# Task description:
The answer should be an exact copy of the lines from the one with "How do I perform: Open" through the end of the listing below, with no other lines.

==============================

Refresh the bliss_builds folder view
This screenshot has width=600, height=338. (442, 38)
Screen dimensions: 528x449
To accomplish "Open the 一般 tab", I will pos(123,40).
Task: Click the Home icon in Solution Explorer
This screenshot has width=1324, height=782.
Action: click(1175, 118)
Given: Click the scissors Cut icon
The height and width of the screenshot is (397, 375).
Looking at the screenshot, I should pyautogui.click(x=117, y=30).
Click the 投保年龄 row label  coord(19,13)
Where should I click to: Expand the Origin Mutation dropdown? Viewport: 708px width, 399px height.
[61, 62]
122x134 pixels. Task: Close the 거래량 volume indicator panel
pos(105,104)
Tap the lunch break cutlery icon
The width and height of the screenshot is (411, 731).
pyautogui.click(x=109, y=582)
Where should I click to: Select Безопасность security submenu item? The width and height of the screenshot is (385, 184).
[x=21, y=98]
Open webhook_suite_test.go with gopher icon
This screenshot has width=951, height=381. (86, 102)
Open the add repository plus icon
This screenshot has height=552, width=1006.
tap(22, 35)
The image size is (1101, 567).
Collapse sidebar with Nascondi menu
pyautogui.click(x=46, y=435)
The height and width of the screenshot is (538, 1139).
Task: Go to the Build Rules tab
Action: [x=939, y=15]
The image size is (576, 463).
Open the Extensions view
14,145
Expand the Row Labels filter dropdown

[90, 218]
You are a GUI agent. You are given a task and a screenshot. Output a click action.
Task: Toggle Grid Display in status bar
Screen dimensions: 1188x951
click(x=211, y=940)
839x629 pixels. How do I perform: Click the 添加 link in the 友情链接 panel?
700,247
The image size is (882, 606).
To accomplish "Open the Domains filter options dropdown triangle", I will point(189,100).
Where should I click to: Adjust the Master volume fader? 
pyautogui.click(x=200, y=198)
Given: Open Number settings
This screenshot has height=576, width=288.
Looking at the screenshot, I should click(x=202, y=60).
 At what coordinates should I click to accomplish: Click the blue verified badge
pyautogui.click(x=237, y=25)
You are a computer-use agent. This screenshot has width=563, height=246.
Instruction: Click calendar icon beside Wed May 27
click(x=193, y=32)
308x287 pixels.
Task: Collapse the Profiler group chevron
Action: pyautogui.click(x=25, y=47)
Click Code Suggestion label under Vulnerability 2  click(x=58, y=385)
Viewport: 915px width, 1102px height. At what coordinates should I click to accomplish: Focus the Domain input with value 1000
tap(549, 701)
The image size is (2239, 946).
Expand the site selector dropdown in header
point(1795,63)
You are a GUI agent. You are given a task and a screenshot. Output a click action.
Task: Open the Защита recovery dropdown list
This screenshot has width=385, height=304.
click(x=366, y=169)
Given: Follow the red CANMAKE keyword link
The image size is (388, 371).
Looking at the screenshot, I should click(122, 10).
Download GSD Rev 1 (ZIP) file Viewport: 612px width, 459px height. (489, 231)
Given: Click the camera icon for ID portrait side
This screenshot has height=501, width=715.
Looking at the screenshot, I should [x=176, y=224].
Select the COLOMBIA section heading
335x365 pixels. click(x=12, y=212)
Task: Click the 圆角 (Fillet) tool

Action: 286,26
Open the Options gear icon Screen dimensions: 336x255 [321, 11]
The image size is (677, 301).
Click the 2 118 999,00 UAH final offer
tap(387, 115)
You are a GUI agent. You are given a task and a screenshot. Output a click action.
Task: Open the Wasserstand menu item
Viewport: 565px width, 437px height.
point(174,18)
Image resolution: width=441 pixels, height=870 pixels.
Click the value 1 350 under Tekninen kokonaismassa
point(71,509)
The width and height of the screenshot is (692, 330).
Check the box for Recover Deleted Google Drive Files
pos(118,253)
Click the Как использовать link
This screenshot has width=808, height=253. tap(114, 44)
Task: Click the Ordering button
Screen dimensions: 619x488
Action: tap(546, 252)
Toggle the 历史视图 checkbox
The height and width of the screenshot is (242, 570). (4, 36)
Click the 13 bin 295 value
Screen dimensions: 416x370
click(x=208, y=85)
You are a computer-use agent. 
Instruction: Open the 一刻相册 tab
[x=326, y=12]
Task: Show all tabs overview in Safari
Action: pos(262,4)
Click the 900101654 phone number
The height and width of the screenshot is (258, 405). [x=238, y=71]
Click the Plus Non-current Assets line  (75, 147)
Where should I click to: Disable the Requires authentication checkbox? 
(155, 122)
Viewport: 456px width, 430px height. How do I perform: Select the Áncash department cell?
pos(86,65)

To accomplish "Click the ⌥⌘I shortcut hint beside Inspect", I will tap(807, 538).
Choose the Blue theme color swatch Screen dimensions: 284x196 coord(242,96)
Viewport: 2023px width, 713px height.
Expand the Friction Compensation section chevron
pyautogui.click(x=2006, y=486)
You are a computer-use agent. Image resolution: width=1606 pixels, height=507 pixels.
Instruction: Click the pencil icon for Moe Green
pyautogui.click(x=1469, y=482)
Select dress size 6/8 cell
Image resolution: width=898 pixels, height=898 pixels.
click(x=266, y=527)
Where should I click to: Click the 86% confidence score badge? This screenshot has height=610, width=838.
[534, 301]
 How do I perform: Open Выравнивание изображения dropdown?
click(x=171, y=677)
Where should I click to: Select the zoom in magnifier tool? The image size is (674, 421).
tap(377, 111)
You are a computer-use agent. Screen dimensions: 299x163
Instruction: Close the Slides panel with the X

==============================

# Problem solution:
 How do I perform: Open Выравнивание изображения dropdown?
click(x=171, y=677)
Where should I click to: Select the zoom in magnifier tool? The image size is (674, 421).
tap(377, 111)
You are a computer-use agent. Screen dimensions: 299x163
Instruction: Close the Slides panel with the X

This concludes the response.